#### WHAT NEEDS TO BE DONE:
Pictures excluded, copy every record that follows exactly as it appears.

--- --- ---

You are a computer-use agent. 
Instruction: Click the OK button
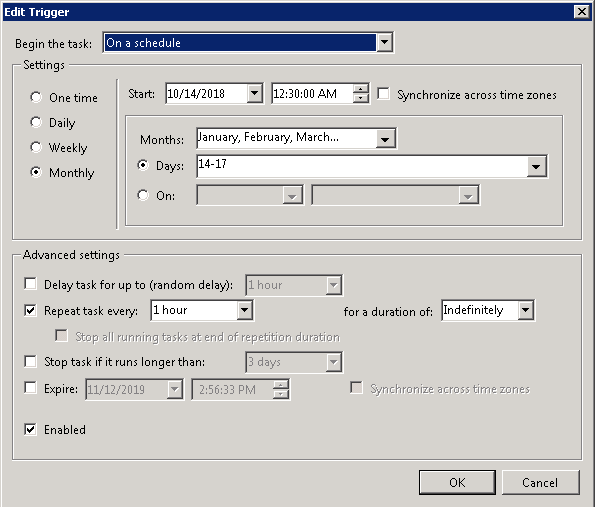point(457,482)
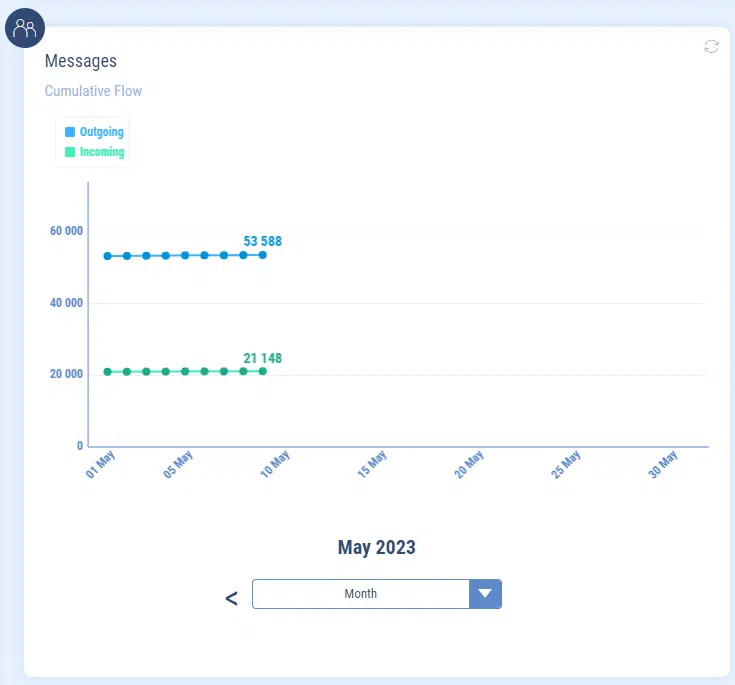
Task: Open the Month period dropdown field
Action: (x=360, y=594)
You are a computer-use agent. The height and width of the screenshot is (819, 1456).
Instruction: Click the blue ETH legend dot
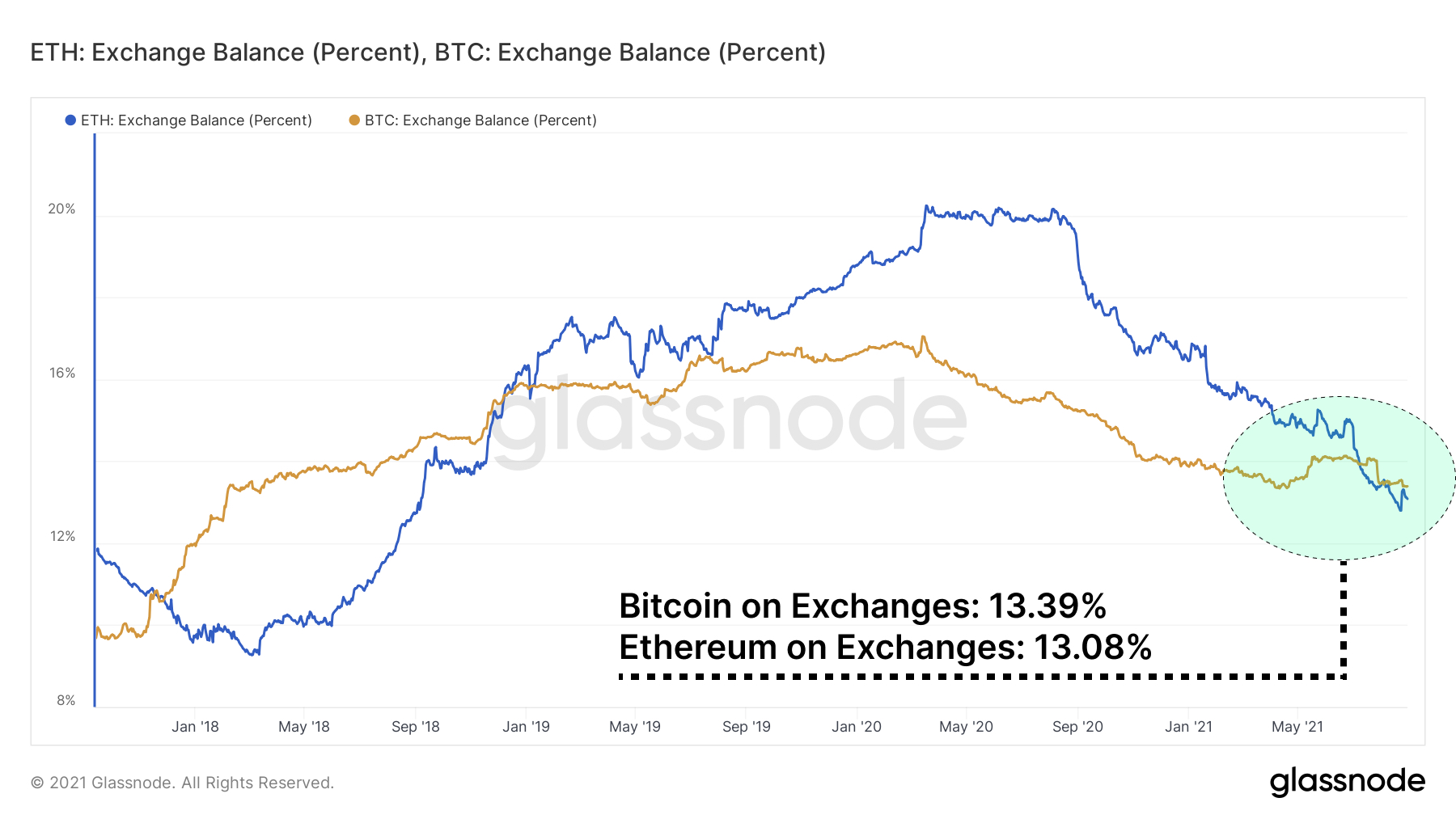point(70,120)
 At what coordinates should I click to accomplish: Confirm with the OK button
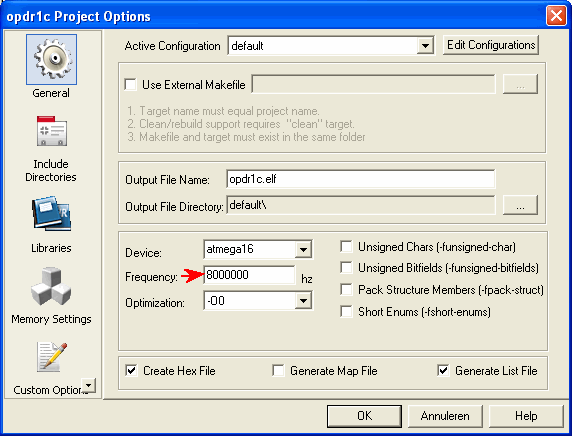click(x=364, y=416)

--- --- ---

#### SOLVED EXERCISE:
You are a computer-use agent. 
Instruction: Click the OK button
point(457,482)
Task: Open the Month period dropdown field
Action: (x=360, y=594)
You are a computer-use agent. The height and width of the screenshot is (819, 1456).
Instruction: Click the blue ETH legend dot
point(70,120)
 At what coordinates should I click to accomplish: Confirm with the OK button
click(x=364, y=416)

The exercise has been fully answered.